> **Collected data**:
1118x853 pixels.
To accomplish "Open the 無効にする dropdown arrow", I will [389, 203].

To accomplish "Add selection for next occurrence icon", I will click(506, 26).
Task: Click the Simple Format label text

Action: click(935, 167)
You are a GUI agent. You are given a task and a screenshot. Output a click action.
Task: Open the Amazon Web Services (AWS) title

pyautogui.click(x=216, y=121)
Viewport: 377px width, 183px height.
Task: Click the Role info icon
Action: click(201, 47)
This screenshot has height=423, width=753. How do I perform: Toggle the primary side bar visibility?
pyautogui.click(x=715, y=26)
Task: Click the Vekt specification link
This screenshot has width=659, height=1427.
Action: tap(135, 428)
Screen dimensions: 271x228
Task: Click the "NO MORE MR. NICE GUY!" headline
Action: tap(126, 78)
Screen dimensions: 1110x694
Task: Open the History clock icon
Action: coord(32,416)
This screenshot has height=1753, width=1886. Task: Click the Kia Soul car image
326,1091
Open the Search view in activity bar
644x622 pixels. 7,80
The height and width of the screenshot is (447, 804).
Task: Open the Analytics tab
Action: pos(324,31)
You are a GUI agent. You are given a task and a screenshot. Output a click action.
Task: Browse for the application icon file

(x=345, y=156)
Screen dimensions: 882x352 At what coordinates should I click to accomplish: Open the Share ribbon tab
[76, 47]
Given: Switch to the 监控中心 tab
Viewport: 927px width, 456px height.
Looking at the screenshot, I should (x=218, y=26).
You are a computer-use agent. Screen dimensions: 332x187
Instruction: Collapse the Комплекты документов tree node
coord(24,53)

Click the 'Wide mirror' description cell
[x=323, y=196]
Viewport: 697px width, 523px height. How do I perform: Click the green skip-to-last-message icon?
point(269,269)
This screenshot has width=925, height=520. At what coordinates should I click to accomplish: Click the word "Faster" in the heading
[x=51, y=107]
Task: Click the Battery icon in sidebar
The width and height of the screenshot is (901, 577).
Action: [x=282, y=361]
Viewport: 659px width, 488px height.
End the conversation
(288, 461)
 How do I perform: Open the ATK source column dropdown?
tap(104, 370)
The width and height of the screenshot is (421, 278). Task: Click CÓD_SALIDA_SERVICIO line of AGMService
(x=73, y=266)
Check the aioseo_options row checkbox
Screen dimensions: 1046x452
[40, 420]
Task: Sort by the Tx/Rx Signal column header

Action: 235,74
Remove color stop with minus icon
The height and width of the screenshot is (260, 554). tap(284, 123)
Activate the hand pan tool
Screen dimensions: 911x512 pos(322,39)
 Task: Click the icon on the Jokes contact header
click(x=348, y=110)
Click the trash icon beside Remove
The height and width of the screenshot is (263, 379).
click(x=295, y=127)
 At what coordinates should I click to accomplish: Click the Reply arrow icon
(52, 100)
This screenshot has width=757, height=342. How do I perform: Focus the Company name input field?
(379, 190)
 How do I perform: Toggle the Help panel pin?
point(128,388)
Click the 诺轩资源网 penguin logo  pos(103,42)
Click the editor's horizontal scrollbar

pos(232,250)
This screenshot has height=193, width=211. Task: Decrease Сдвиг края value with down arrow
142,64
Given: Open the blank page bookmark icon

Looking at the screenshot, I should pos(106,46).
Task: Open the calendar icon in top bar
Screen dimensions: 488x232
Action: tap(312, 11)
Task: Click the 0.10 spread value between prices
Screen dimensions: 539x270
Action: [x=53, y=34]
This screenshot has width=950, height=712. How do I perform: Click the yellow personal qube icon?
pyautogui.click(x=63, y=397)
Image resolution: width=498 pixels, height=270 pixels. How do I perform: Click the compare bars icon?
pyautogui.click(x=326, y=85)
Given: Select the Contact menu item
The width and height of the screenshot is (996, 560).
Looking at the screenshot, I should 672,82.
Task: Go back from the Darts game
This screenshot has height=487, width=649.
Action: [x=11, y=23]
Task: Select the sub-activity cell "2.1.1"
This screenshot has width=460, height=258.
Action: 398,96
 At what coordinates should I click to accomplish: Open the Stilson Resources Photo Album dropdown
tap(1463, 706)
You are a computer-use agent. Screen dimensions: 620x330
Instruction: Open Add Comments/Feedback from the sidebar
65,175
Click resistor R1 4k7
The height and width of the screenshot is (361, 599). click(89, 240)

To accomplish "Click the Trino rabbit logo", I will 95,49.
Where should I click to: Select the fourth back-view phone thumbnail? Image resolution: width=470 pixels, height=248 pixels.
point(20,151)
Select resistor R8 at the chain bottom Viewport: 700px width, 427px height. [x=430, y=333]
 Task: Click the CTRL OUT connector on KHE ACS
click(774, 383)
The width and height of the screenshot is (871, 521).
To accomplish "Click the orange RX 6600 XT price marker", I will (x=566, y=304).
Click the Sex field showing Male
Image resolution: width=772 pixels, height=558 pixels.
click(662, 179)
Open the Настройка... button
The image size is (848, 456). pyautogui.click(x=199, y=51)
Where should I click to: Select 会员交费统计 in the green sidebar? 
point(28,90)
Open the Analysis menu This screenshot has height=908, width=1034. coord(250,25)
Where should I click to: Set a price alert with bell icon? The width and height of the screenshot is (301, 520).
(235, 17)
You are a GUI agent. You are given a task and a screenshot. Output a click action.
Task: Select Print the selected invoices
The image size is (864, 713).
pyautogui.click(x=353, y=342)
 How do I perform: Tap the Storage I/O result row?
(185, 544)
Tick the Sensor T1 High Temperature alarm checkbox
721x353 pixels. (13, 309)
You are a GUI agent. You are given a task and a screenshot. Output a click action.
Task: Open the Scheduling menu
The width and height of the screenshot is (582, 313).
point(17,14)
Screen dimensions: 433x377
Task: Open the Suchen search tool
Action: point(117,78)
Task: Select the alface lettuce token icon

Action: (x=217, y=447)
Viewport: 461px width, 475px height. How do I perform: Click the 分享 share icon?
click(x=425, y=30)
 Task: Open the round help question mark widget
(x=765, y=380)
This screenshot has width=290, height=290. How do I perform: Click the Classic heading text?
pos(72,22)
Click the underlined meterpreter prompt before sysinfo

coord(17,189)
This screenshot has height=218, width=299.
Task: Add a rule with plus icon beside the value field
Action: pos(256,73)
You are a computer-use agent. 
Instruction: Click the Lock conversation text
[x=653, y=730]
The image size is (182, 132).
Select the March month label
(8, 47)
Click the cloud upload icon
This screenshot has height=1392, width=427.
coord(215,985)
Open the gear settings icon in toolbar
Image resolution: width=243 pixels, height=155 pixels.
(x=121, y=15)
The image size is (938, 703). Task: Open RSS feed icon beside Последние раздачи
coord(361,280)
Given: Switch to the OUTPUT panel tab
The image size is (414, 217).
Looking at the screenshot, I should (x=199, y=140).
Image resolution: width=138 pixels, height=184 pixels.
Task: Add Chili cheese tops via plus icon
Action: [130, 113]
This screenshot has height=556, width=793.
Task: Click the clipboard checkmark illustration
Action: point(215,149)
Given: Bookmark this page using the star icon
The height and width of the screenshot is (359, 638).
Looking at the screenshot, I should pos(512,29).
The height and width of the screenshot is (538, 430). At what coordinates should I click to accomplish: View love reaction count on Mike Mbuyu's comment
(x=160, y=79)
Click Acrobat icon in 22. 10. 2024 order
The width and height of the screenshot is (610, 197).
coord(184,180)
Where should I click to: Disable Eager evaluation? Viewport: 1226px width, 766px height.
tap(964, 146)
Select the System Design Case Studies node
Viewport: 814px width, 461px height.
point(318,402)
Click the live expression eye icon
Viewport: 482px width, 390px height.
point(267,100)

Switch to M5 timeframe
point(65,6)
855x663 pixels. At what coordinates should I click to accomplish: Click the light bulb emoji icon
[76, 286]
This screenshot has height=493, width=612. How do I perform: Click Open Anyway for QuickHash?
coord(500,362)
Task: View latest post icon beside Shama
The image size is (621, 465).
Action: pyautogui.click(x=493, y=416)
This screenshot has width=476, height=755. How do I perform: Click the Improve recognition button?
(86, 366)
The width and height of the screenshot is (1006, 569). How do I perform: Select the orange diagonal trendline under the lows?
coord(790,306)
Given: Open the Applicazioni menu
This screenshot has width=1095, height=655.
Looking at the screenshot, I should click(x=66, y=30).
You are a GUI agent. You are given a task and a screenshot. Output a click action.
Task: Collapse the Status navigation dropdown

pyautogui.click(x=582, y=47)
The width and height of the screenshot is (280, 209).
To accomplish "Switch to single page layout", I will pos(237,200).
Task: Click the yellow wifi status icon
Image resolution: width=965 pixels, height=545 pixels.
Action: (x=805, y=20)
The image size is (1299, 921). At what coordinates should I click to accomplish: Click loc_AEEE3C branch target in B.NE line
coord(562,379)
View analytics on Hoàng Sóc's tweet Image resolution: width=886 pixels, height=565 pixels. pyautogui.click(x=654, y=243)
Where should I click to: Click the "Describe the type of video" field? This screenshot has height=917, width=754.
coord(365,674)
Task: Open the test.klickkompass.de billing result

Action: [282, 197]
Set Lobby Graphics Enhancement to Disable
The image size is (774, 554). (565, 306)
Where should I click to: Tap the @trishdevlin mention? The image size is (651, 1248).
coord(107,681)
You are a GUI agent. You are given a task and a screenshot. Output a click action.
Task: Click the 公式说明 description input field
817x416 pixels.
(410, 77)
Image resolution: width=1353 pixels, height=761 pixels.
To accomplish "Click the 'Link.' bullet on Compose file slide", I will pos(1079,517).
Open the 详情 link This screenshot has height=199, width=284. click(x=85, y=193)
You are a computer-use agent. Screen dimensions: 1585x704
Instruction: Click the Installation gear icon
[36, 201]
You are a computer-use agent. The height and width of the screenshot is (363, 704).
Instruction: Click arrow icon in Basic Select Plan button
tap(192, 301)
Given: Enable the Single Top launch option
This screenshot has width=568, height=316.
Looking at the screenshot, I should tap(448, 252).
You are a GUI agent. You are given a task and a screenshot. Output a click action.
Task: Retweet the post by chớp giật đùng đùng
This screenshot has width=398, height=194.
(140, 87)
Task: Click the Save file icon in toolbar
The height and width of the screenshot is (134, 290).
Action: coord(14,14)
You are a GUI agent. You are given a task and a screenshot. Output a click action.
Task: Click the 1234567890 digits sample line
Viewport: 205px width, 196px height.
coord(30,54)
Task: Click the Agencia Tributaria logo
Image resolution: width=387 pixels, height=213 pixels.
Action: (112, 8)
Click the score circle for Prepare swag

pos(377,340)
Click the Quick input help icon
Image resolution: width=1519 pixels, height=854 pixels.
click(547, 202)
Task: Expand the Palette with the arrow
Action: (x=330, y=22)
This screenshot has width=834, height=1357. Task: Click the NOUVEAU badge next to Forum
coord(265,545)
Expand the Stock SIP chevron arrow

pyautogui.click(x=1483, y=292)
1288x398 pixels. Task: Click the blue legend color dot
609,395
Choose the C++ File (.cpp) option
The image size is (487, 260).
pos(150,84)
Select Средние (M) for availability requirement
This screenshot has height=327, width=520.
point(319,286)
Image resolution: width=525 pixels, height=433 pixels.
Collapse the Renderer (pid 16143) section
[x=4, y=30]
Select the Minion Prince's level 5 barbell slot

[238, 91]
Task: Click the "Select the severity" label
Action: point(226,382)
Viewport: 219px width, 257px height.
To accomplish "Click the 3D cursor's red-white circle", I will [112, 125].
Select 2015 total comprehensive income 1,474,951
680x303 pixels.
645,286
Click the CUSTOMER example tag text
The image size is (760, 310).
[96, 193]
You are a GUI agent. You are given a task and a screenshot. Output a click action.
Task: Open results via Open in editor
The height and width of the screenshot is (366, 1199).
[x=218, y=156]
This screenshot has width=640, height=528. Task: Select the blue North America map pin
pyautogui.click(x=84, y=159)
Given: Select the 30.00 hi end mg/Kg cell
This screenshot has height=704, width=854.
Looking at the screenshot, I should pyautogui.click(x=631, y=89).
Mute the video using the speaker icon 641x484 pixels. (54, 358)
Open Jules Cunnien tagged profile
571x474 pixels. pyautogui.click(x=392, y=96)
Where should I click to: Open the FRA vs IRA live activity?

> **WHAT YOU SHOULD DO**: What is needed is a copy of every line above in which "post" appears.

> **YOUR SOLUTION**:
Task: View latest post icon beside Shama
Task: Retweet the post by chớp giật đùng đùng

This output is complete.